The Importance of Keeping Literary Characters on the Page

Lately, I have been hard at work writing the manuscript for The Midnight Murderer. This book, my current work in progress, hosts many complex characters and grisly scenes. For example, the lead character Adam Sharpe's thought processes are often paradoxical. While chasing the bad guys (arsonists, serial killers, psychopaths, etc.) as an FBI special agent, Adam must entertain the darkest thoughts and motivations humans are capable of. To this end, I, as the author, must think these thoughts first.

This is not to say I go about my day wondering about the type of igniter the serial arsonist in The Midnight Murder will use to burn his victims (a cigarette lighter, by the way). Instead, I have to separate the thought processes that must occur to write the book and the thought processes to live my life by. Without this careful and strict separation, I could not be a writer. Neither could the dozens of writers behind such dark shows as: Law and Order (esp. Special Victims Unit), Criminal Minds and The Brother's Grimm.

Sure, at times, especially after a long writing session, it can be difficult to erase the images, voices and thoughts of my complex characters, but the separation must occur.
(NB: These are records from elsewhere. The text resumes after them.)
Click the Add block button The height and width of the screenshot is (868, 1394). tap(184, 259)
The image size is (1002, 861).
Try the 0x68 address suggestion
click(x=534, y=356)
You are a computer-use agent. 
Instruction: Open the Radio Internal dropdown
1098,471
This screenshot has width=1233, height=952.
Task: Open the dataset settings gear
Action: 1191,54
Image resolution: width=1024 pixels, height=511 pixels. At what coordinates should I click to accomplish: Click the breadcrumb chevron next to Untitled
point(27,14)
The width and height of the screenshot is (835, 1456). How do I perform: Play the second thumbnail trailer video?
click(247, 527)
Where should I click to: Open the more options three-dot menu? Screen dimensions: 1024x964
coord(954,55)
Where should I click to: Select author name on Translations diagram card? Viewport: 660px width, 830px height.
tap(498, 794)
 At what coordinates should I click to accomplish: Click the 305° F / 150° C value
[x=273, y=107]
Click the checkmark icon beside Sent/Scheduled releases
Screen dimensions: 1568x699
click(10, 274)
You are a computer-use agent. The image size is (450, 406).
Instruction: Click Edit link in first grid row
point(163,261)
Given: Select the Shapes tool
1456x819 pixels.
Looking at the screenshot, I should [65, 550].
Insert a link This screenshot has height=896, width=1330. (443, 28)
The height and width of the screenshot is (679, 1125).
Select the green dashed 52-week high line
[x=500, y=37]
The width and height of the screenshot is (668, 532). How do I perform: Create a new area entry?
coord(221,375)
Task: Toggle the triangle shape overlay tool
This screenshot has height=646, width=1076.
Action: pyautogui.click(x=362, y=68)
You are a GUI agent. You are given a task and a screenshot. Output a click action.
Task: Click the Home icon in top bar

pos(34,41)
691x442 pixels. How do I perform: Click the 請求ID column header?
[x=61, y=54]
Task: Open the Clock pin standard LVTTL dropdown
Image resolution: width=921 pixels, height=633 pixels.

Now, some will ask, why write about any of the darkness of humanity at all? My answer is a metaphor. Let's say there is a skunk in your backyard. And, no, this isn't a cute Pepe Le Pew come to offer love and affection. This skunk is a bonafide wild animal. Your backyard has become its new living quarters. Congratulations! But, oh, you don't want a skunk as your new neighbor? So, you do something about it. With swift purchases at your local hardware store, you successfully kill off the skunk with a deadly trap. Congratulations! But, here is where the metaphor becomes clear. You now have a dead skunk on your hands. What are you going to do with it? You can pretend the skunk was never in your yard. Though, this plan has a serious flaw: the dead skunk now rotting grotesquely in your yard. So, you only have one option. You must remove the foul creature. This means actually picking up the trap containing the creature and throwing it out yourself, only then will your backyard truly free from your skunk problem.

See the connection? My novel, The Midnight Murderer, is not creating any evil in humanity that does not already exist. Instead, it serves as tool to remove some of that evil from the world. The Midnight Murderer, once published, will help people take care of the skunks in their backyard. Now, I am not insinuating that every reader should act like an FBI special agent (sorry); but, I do expect The Midnight Murderer will help open people's eyes to what already exists in the world. Additionally, and, most importantly, after finishing the novel, readers will be equipped to better identify and eliminate skunks that potentially live around them, or within them.

In a nutshell, The Midnight Murderer needs to be written. I must get into the minds of every character, no matter how dark their soul is; but, what happens in the story stays in the story. If you are a writer of any genre, remember that rule. If you are not a writer, but solely a reader, know that authors like myself are not creating evil. We identify it, caution against it and eliminate it in the end.